-- Opening Marker --

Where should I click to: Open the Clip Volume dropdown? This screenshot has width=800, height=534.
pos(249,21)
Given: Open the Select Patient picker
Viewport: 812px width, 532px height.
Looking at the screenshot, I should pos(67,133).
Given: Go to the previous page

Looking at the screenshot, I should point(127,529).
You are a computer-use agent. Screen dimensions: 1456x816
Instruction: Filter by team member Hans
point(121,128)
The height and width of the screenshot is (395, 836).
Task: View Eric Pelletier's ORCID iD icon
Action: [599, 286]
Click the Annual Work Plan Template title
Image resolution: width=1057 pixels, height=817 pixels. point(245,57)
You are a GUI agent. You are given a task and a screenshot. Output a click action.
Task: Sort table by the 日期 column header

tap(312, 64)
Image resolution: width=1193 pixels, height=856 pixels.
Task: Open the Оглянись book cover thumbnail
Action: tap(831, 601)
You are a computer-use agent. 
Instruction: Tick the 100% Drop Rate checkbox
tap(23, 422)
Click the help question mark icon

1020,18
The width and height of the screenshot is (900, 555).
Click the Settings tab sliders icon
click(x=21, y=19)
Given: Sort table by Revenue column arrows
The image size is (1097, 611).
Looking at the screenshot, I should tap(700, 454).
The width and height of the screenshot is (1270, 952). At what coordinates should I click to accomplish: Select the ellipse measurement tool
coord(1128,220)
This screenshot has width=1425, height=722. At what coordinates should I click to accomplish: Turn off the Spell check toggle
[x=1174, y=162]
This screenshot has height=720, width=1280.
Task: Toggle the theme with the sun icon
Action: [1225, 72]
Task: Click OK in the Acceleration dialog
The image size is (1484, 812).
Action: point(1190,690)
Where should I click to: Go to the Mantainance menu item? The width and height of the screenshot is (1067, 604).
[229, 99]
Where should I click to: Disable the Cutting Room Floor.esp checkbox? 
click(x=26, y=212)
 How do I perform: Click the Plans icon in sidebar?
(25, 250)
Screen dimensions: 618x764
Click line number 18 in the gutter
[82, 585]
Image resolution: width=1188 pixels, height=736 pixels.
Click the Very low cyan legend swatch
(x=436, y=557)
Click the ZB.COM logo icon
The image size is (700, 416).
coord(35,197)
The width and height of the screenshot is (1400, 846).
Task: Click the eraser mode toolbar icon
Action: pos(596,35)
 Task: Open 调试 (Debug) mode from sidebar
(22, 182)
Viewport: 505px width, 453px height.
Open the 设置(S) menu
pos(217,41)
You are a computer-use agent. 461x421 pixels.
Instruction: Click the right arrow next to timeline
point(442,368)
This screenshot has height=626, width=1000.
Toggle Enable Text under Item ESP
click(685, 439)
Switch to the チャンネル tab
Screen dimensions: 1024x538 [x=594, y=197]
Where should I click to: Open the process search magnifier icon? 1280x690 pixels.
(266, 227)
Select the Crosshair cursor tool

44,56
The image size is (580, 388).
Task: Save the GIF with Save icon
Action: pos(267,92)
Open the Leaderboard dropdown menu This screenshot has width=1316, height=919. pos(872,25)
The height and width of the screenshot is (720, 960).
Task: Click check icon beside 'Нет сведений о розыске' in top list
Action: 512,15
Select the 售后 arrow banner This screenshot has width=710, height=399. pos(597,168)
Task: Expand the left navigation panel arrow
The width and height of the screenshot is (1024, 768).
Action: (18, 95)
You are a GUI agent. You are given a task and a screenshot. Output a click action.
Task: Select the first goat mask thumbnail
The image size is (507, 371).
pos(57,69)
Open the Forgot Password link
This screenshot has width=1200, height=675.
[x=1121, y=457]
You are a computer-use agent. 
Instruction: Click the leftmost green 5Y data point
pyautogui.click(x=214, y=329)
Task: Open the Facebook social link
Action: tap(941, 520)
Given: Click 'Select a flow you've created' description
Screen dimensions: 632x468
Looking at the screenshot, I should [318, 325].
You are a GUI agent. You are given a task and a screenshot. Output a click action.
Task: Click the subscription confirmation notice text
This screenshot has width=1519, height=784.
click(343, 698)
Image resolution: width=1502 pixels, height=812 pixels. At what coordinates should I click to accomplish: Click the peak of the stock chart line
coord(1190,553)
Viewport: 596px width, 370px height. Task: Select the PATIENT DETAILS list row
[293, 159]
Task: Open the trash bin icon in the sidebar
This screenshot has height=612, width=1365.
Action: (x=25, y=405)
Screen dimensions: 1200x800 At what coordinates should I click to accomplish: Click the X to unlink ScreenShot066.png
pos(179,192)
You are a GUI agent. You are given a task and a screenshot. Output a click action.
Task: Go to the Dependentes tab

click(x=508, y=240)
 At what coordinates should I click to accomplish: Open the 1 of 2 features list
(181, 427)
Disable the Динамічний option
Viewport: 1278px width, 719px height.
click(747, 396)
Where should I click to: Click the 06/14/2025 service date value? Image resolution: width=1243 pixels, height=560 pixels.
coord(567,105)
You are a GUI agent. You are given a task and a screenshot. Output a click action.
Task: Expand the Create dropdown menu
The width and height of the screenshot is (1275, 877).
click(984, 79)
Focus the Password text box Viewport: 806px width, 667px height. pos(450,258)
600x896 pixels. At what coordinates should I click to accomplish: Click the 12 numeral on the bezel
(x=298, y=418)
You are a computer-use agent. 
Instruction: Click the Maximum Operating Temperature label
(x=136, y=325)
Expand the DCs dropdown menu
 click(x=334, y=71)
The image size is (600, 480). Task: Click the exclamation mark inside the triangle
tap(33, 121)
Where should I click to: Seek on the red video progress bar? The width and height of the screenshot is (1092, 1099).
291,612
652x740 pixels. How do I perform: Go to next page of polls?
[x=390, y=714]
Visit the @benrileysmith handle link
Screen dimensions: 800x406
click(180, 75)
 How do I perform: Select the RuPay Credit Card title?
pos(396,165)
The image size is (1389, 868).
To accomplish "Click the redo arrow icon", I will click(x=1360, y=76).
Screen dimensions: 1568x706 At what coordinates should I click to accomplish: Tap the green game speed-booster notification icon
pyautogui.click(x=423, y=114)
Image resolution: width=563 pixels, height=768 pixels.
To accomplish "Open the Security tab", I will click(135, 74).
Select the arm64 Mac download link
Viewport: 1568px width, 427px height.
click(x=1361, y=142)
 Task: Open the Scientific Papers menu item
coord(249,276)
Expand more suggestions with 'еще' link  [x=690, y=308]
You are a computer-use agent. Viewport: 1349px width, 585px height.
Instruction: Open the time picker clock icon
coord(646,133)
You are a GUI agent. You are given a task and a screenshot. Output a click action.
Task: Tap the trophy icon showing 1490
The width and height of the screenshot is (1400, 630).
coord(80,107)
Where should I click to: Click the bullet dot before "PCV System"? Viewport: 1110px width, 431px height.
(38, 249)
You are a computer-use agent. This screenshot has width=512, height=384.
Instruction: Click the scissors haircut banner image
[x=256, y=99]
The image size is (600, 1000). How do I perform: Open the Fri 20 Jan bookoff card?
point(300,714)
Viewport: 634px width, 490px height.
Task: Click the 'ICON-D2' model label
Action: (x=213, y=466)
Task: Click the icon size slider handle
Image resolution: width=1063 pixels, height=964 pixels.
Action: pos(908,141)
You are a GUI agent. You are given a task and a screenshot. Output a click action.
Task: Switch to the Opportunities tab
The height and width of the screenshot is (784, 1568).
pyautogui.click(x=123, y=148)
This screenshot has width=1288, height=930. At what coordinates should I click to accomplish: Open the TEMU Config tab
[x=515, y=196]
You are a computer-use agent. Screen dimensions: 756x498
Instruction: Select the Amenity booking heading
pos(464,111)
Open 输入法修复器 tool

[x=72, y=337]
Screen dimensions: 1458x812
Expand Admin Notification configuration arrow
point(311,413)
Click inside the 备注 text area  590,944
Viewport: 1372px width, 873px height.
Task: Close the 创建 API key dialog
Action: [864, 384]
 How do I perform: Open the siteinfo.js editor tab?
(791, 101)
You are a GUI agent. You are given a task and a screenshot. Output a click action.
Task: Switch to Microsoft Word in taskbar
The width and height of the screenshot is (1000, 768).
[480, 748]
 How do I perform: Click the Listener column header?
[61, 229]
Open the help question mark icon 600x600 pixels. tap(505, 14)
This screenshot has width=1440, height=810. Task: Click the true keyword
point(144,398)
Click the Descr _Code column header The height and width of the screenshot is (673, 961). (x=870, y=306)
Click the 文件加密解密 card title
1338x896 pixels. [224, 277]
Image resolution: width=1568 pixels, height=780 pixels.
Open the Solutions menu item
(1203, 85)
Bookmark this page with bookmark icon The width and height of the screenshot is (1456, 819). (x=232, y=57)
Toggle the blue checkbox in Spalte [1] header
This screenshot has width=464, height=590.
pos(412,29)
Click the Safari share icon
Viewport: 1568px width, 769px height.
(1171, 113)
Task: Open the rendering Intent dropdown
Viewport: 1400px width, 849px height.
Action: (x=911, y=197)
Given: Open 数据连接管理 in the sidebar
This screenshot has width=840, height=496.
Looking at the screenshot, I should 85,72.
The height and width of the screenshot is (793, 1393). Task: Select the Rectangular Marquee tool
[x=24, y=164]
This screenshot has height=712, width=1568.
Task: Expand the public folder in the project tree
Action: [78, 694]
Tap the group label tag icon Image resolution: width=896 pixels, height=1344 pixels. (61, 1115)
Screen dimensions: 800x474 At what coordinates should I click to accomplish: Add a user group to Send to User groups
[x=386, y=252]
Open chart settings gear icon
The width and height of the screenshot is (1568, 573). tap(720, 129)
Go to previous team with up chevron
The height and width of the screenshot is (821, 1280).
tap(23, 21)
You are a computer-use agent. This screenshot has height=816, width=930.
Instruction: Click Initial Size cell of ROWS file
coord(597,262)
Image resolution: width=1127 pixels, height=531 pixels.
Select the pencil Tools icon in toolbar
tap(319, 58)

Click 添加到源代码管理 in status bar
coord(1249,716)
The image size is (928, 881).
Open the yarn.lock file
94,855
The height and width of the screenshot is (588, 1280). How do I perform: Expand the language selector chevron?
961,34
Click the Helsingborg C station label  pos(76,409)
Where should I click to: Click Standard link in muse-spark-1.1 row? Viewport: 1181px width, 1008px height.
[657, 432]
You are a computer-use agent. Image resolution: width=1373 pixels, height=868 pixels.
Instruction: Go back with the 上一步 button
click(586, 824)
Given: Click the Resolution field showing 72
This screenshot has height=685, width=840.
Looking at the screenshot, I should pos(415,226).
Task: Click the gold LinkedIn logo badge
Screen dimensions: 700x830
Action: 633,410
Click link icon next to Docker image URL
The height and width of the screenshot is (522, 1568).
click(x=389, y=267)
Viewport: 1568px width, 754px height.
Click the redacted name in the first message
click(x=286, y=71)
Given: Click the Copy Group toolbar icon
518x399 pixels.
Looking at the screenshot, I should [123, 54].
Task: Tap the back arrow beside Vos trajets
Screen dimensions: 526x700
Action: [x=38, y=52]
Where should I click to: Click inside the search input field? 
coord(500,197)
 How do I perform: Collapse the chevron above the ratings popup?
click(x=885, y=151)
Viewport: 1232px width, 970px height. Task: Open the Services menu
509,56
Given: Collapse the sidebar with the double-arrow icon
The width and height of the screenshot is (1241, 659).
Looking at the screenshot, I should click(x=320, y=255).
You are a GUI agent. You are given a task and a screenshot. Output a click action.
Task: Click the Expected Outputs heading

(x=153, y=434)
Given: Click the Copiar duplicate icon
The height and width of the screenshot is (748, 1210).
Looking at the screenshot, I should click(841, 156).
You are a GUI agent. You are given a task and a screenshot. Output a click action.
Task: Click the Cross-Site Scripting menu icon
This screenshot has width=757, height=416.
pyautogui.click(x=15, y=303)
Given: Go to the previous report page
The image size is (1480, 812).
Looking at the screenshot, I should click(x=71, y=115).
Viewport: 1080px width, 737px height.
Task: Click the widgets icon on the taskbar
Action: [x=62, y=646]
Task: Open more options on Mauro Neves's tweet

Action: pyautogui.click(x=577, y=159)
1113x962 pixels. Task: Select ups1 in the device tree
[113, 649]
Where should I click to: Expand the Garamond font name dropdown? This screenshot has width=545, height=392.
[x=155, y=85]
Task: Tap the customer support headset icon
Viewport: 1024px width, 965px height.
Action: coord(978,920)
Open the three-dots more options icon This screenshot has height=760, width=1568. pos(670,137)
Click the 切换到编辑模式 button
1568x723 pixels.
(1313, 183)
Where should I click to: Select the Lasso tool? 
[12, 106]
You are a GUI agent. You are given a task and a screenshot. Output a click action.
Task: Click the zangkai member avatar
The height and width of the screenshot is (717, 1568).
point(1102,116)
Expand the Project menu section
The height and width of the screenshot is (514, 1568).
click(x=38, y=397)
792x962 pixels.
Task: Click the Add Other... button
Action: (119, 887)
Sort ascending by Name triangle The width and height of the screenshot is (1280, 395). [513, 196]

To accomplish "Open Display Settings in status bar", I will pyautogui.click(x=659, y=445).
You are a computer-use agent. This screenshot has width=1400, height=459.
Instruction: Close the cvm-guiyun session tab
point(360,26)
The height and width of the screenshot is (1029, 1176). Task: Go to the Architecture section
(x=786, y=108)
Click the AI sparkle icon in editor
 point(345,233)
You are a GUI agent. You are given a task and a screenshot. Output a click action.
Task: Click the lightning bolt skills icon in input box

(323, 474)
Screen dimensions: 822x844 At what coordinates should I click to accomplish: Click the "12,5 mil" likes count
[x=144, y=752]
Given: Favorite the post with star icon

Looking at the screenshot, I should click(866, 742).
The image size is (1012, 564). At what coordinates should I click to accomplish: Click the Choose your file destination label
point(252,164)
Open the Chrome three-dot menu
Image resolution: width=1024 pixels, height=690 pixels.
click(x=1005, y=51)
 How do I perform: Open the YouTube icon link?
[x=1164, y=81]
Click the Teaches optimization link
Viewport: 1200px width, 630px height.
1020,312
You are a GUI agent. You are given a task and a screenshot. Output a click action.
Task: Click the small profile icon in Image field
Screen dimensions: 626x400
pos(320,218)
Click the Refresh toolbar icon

-- Closing Marker --

EXERCISE
Where a line in the records above holds the string "showing", it counts toward the total; give that total alone.

EXERCISE ANSWER
2